═════ Data rows
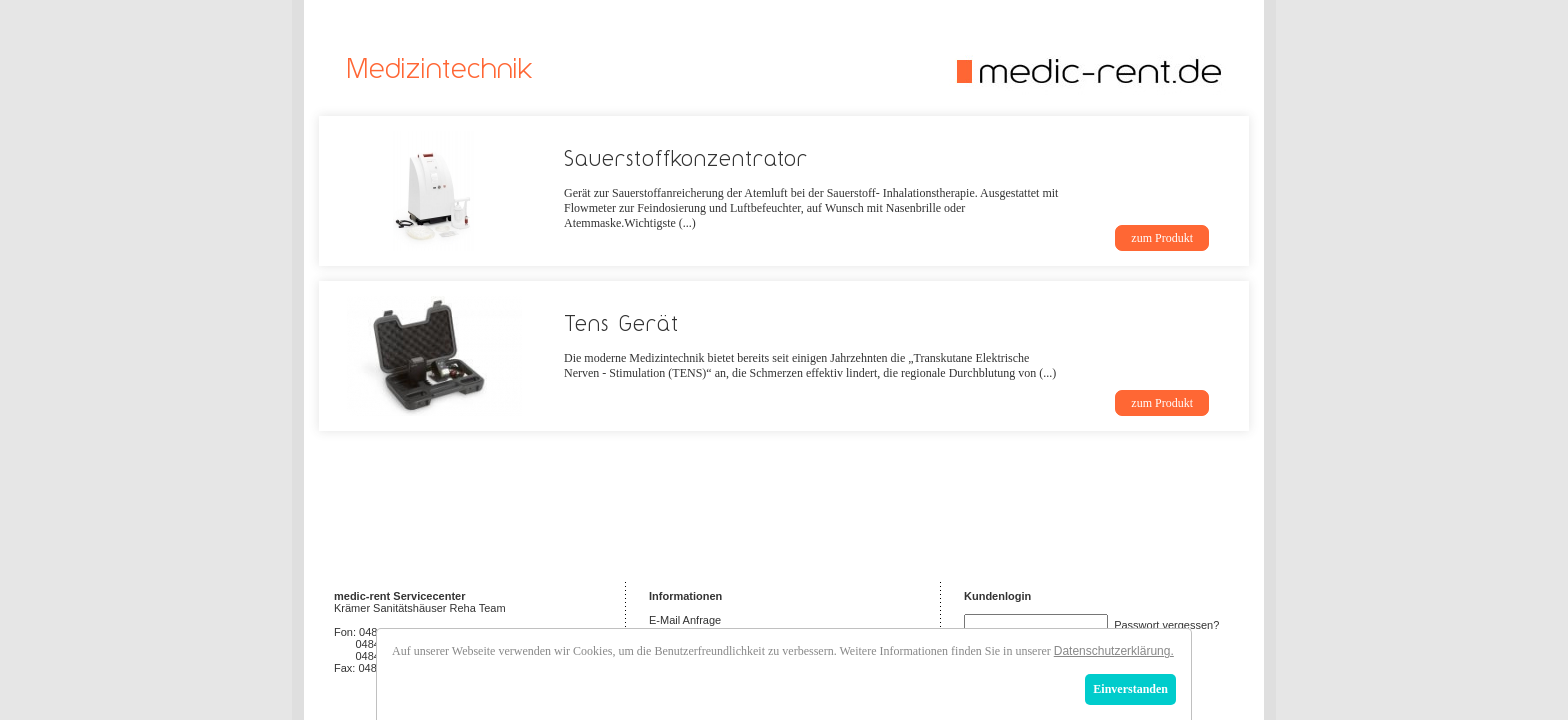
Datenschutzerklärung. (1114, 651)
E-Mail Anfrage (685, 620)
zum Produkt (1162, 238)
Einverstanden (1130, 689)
══════════
═════ Data rows
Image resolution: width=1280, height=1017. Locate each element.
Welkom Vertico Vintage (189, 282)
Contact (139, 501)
══════════
- Given request: Copy the items above exactly, starting at the line containing "Datenschutzerklärung. (1114, 651)" and ending at the line containing "Einverstanden (1130, 689)", including both.

- Finished answer:
Datenschutzerklärung. (1114, 651)
E-Mail Anfrage (685, 620)
zum Produkt (1162, 238)
Einverstanden (1130, 689)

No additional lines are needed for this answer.